Two women took the pills which can be taken up to nine weeks into a pregnancy.

The pro-choice organisers of the stunt described it as an act of solidarity aimed at highlighting the strict abortion laws that exist on both sides of the Irish border.

A drone delivers the pills: Mifepristone and Misoprostol. Credit: PA

We are here to say we are going to defy the law in helping women obtain these pills and we are going to work to make the law unworkable and stand in solidarity with all women who want to have an abortion and have the right to do so in Northern Ireland.

The reason we are doing this is to highlight that these pills are available to women who are not able to travel outside of Northern Ireland for an abortion.

I have no concerns. I know the pills are safe.

As long as politicians in Stormont and the Dail continue to ignore human rights we will continue our campaign.

– Courtney Robinson, a member of pro-choice group Labour Alternative who took the pills
Courtney Robinson of Labour Alternative takes a pill. Credit: PA

Pro-life organisations had vowed to do all in their power to stop the drone, however there was no protest at Narrow Water in Co Down, the site of the landing. Police attended but no action needed to be taken.

The drones were flown from Northern Ireland to Omeath just south of the border to collect the pills. It then flew back again.

In Northern Ireland, the maximum penalty for administering a drug to induce miscarriage is life imprisonment, while in the Irish Republic, the offence of procuring an abortion carries a potential 14-year jail term.

The event was organised by pro-choice groups Alliance For Choice; Rosa; Labour Alternative and Women On Waves. They said no laws had been broken.

Pro-choice activists from the Irish Republic hold signs. Credit: PA

The law is archaic. We are governed in Northern Ireland by an Act which is dated 1861, which is in the dark ages, it's like when dinosaurs were on earth. We think it should be changed radically and we can't really wait any longer.

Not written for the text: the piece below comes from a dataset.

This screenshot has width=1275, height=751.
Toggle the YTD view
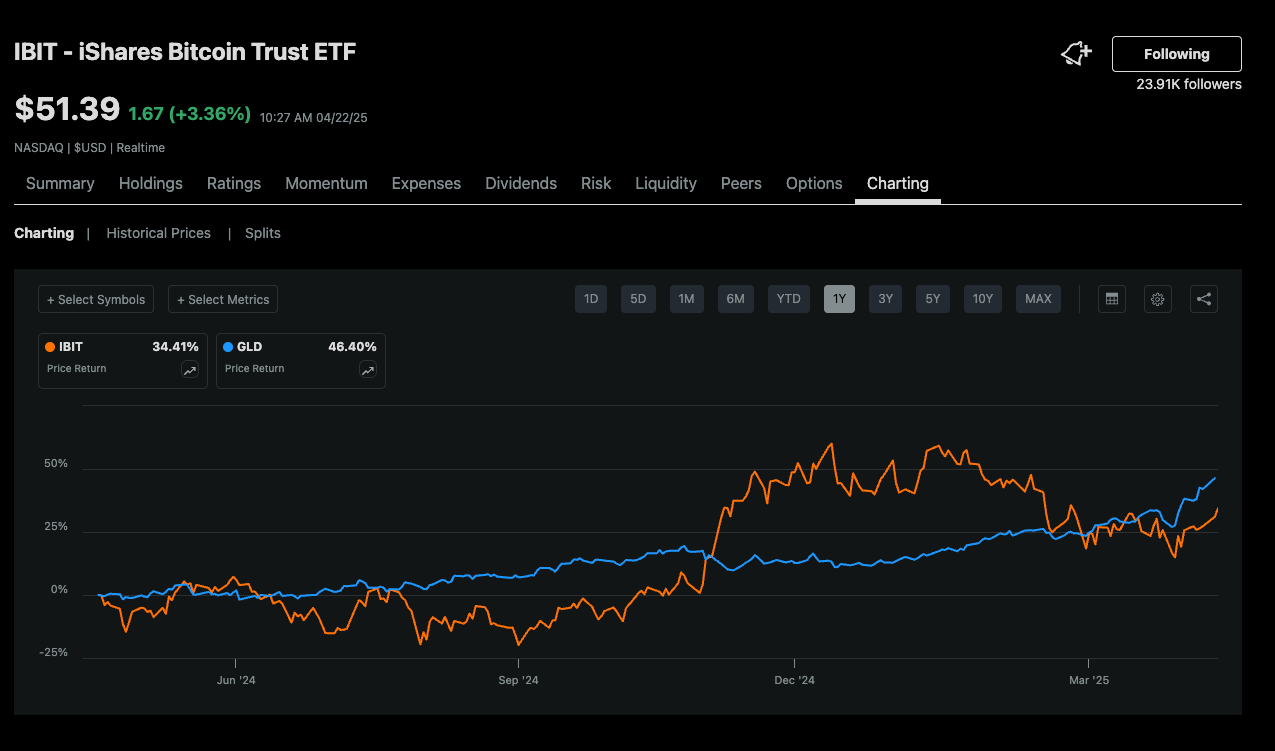788,298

Thousands of women suffer every year in Northern Ireland and the Republic having to travel abroad for abortions and go through very traumatic times.

We feel now is the time to change legislation.

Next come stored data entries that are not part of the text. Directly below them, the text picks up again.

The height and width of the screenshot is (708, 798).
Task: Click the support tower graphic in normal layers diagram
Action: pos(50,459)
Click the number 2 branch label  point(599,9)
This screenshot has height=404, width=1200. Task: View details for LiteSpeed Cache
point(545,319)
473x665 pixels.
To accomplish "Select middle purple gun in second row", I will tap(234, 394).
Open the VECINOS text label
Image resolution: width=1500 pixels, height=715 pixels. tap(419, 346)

– Lucy Simpson, of Labour Alternative took the pills
Lucy Simpson of Labour Alternative takes an abortion pill. Credit: PA

Later in the day campaigners staged a picket outside Belfast High Court where a ruling which found the law in Northern Ireland was incompatible with human rights legislation is being appealed against.

The pills, Mifepristone and Misoprostol, had been prescribed by a doctor and were approved by the World Health Organisation in 2005.

Dutch drone operator Marc Godefroy of Women On Waves prepares to fly a drone. Credit: PA

The 'abortion drone' will mark the different reality for Irish women to access safe abortion services compared to women in other European countries where abortion is legal.

– The pro-choice groups

In April a 21-year-old woman was handed a suspended sentence by a judge in Belfast after she bought drugs on the internet to induce a miscarriage because she could not afford to fly to England.